Rick Perry, set to debate tonight for the first time as a presidential candidate, now faces the downside of leading the pack: sky-high expectations.

Gov. Rick Perry campaigns at a private reception in Cedar Rapids, Iowa, with family members standing by.

The Big Conversation:

Rick Perry, set to debate tonight for the first time as a presidential candidate, now faces the downside of leading the pack: sky-high expectations.

Perry has proven himself a capable debater over the years, but even Ray Sullivan, the governor's campaign spokesman, has admitted that debates aren't Perry's "strong suit." The governor has also spent the past two days off the campaign trail attending to wildfires back home.

But now, after a megawatt entrance that has rocketed him to the top of virtually every Republican poll, Perry will find himself even further outside of his comfort zone, facing questions that will likely cover a broader range of topics than he has ever addressed on stage, and tough opponents ready to pounce on the race's new front-runner.

Likely anticipating the fire he'd draw tonight, Perry on Tuesday took shots at former Massachusetts Gov. Mitt Romney, his chief rival, and U.S. Rep. Ron Paul, the first candidate to produce an ad attacking Perry.

As Republican consultant Allen Blakemore told the Tribune's Emily Ramshaw, Perry's "the kid on the playground with all the toys, and obviously the others are unhappy.”

Some, though, don't expect much from Perry, whose debate history has been marked by several minor but memorable stumbles.

“The bar for Perry is not that high,” Dan Schnur, director of the University of Southern California's political institute, tells The Daily Beast. “As long as he doesn’t melt down in the face of his opponents’ challenges, the debate probably doesn’t do much to harm him. Perry doesn’t need a knockout to survive the debate. All he needs is a split decision.”

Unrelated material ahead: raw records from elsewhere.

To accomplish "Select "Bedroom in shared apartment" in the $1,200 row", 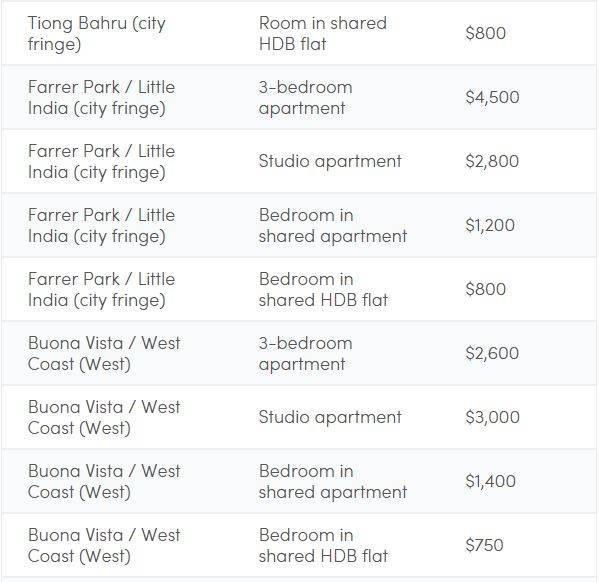I will pos(332,225).
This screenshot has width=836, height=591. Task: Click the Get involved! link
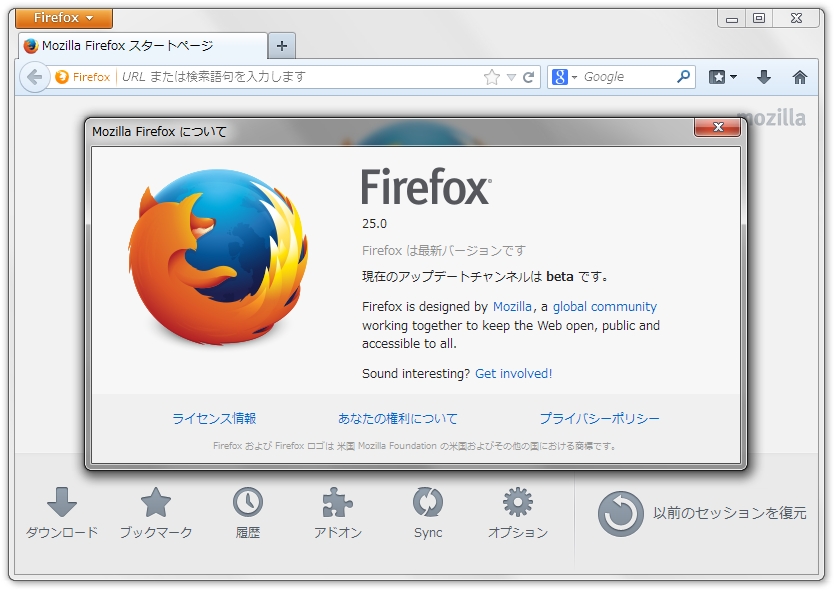tap(512, 373)
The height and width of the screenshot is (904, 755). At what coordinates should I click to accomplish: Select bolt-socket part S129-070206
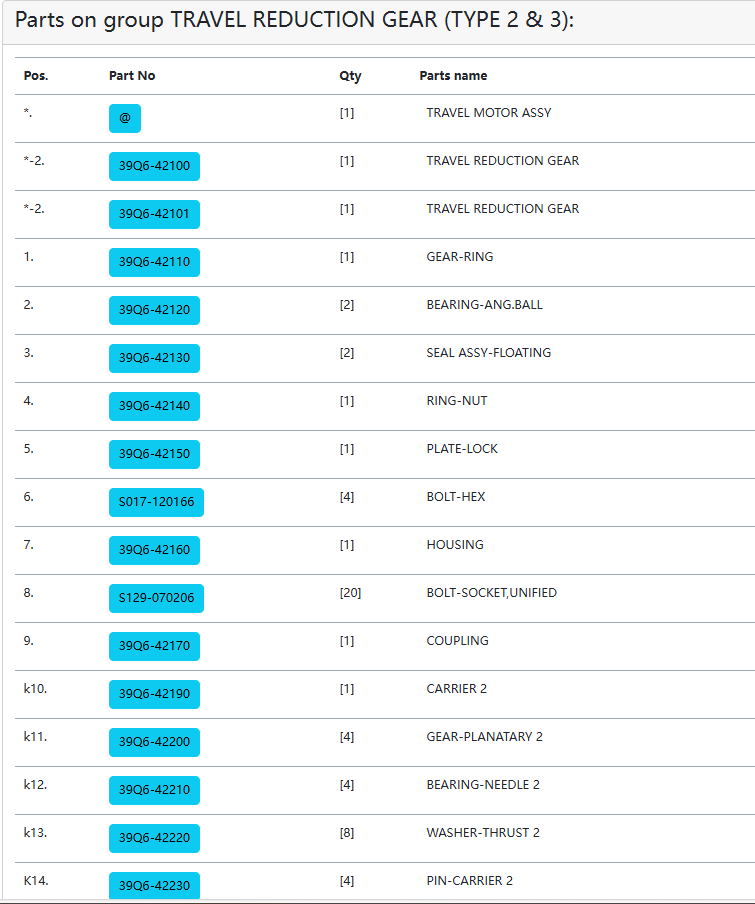156,598
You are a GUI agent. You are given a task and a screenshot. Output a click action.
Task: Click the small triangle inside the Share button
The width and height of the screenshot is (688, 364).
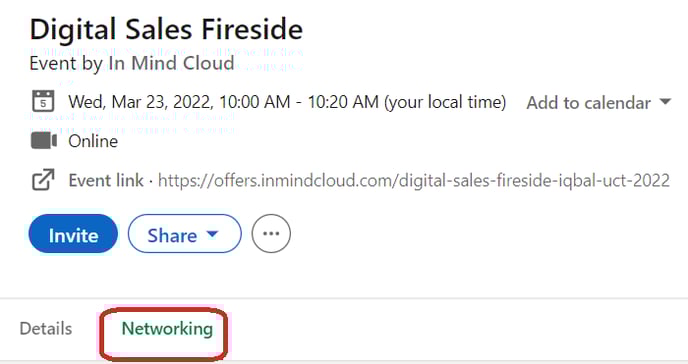(212, 234)
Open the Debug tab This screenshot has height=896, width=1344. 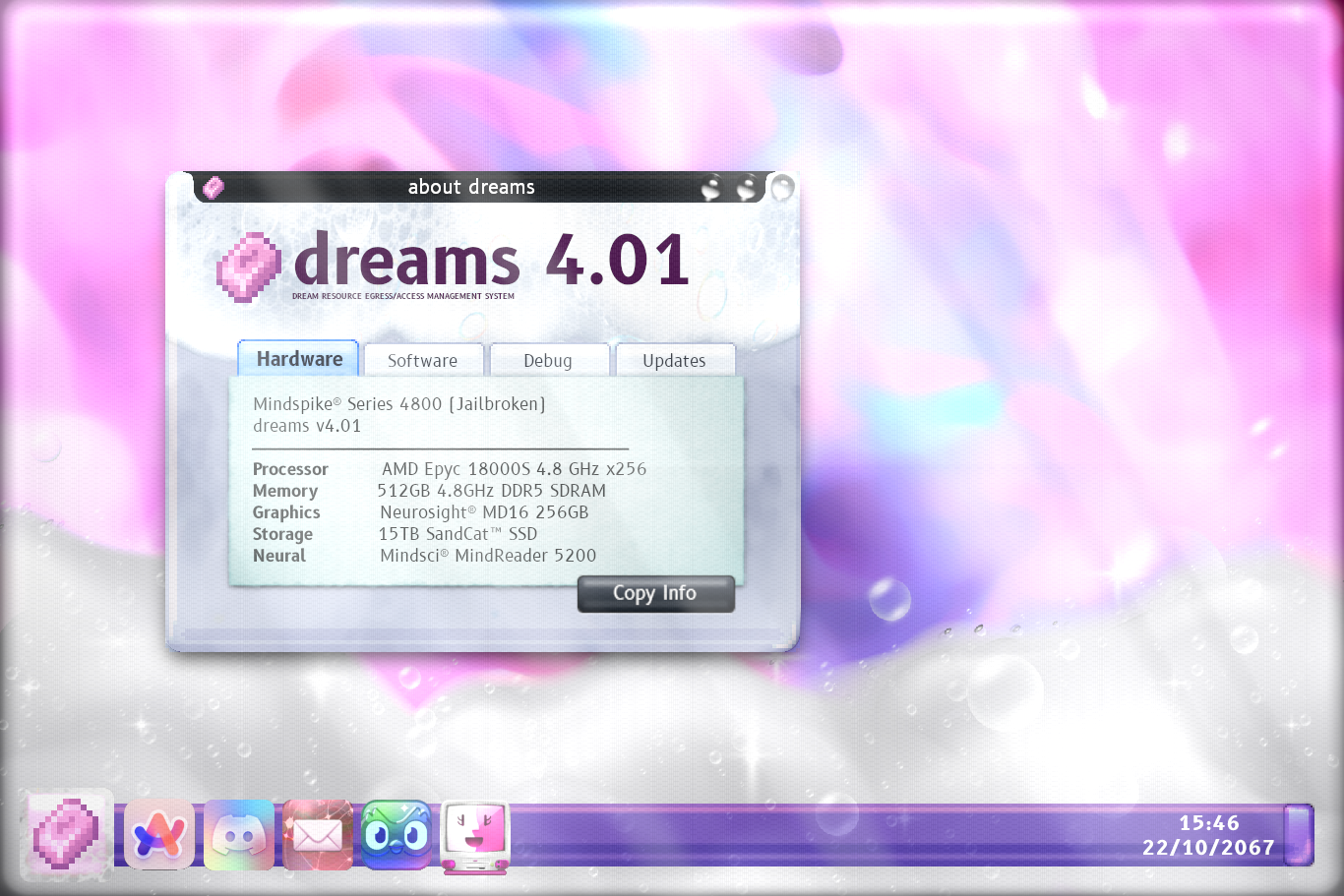[548, 360]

But a split-decision performance may not satisfy some Republicans. Former Minnesota Gov. Tim Pawlenty, who recently dropped out of the race, faced a barrage of criticism after backing down from an attack on Romney in a June debate.

That said, if Perry stumbles tonight, he'll quickly have a chance to recover: Four more debates are scheduled between now and mid-October.

Tonight's debate airs on MSNBC at 7 p.m. Central.


  • Officials have found two bodies amid the devastation in Bastrop County as wildfires of unprecedented strength continue to ravage parts of Central Texas. Gov. Rick Perry, who has returned from the campaign trail to manage the crisis, on Tuesday voiced his frustration with the federal government, which he said has been slow to respond to the state's needs.
  • Federal redistricting hearings began in San Antonio on Tuesday, though as the Tribune's Ross Ramsey reports, many lawyers expect action from federal courts in Washington, D.C. — where the state filed its request for pre-clearance of its new maps — before the Texas judges rule on the matter.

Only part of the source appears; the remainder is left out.